Remember Pascal’s Wager? It was an argument for the existence of God based on the idea of a payoff matrix, which is heavily dominated by the case in which God exists. So, the conclusion was to believe in God without seeking evidence. Something similar to Pascal’s wager but doesn’t require infinite rewards is Pascal’s mugging, a concept made by Eliezer Yudkowsky and later elaborated by Nick Bostrom.

Pascal was walking down the street. He was stopped by a shady-looking man asking for his wallet. It was an attempt to mug but without having any arms to threaten the victim.

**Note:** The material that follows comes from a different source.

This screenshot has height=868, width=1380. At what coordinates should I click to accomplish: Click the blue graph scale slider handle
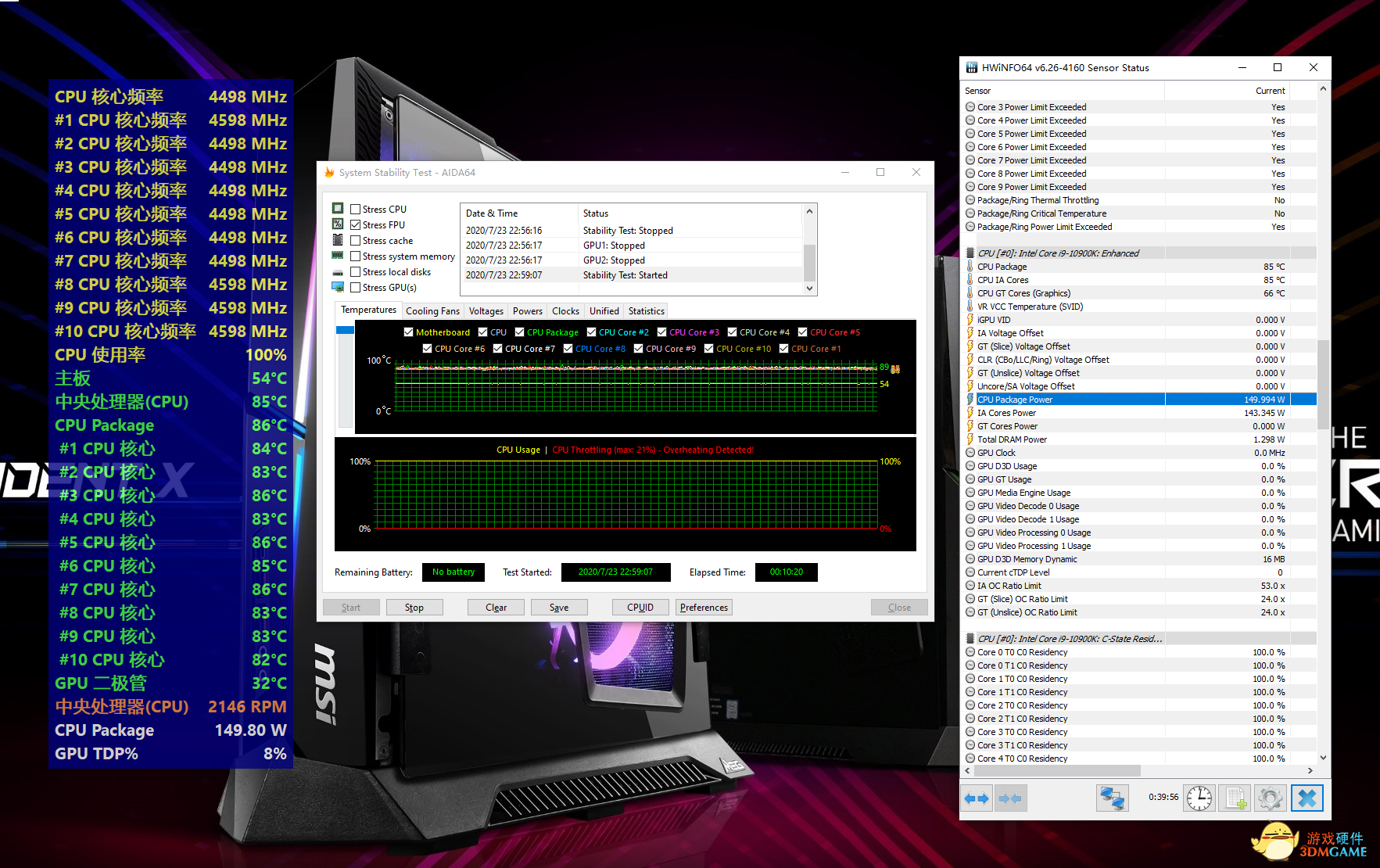tap(345, 330)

Knowing he has no gun to threaten Pascal, the mugger offers a deal. “Give me your wallet and I will give back double the money tomorrow.”

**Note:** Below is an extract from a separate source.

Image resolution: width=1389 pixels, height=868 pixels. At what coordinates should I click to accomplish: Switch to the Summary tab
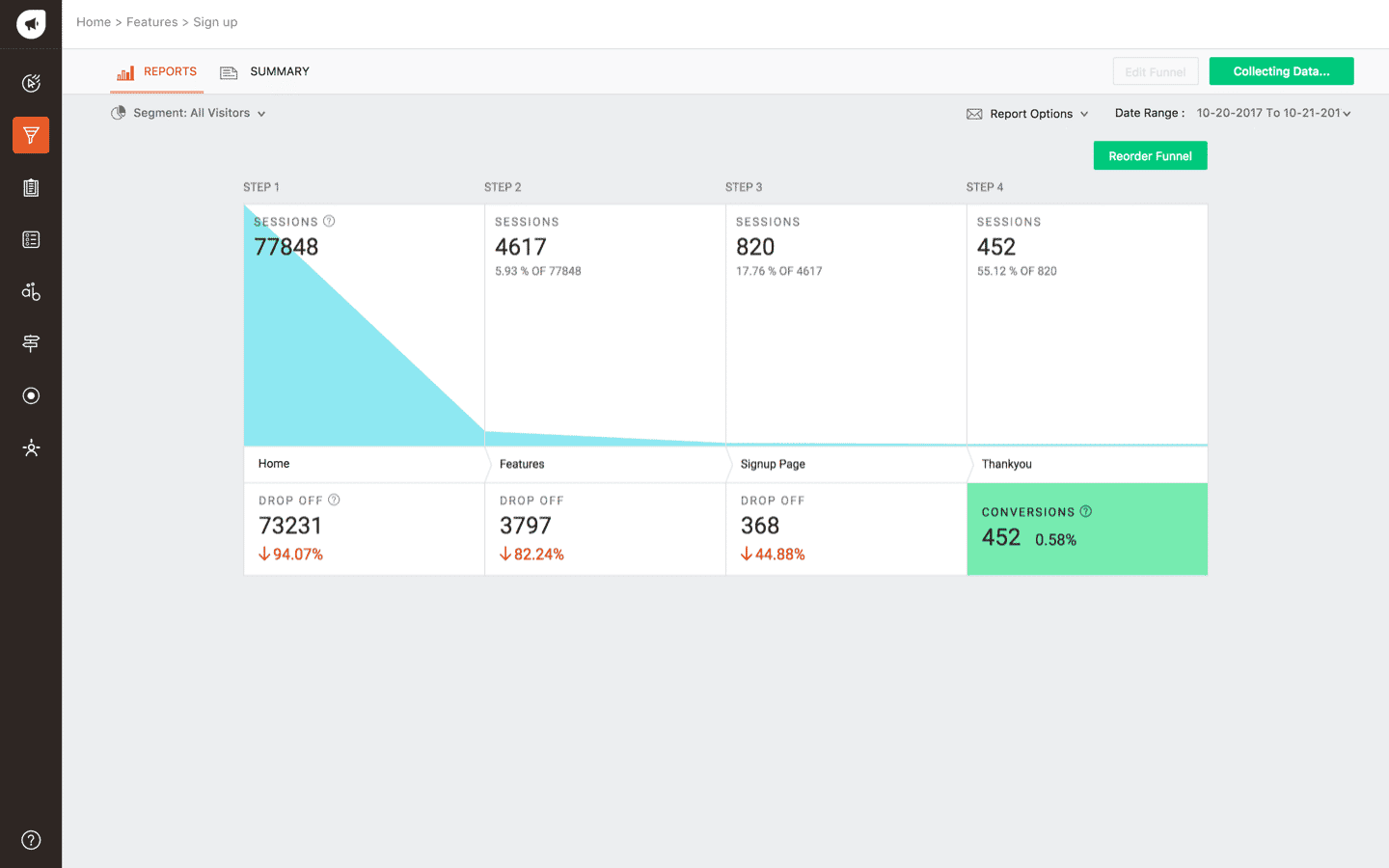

A utilitarian who trusts the expected value theory can make the following calculations and make a decision:
Imagine I have $10 in my wallet, and the minimum probability expected from the mugger keeping his promise is 50% for a break-even value.
This is because the expected value = – 10 + 0.5 x 20 = 0. Since the shady-looking man is not convincing enough to have such a high chance of repaying, I decide not to hand over my wallet.

Hearing the answer, the mugger increases the deal to 10x. That means if Pascal thinks the mugger has a 1/10 chance of paying 10x, he can hand over the wallet. The answer again was negative. The mugger increases the payment to 1000, 10000, and a million. What would Pascal do?

Now, Pascal is in a dilemma. On the one hand, he knows that the probability that the mugger will pay a million dollars is close to zero, and therefore, he must not hand over the wallet. However, as a rational utilitarian, he can’t ignore the fact that the calculations give a profit if the payback is 1 million dollars.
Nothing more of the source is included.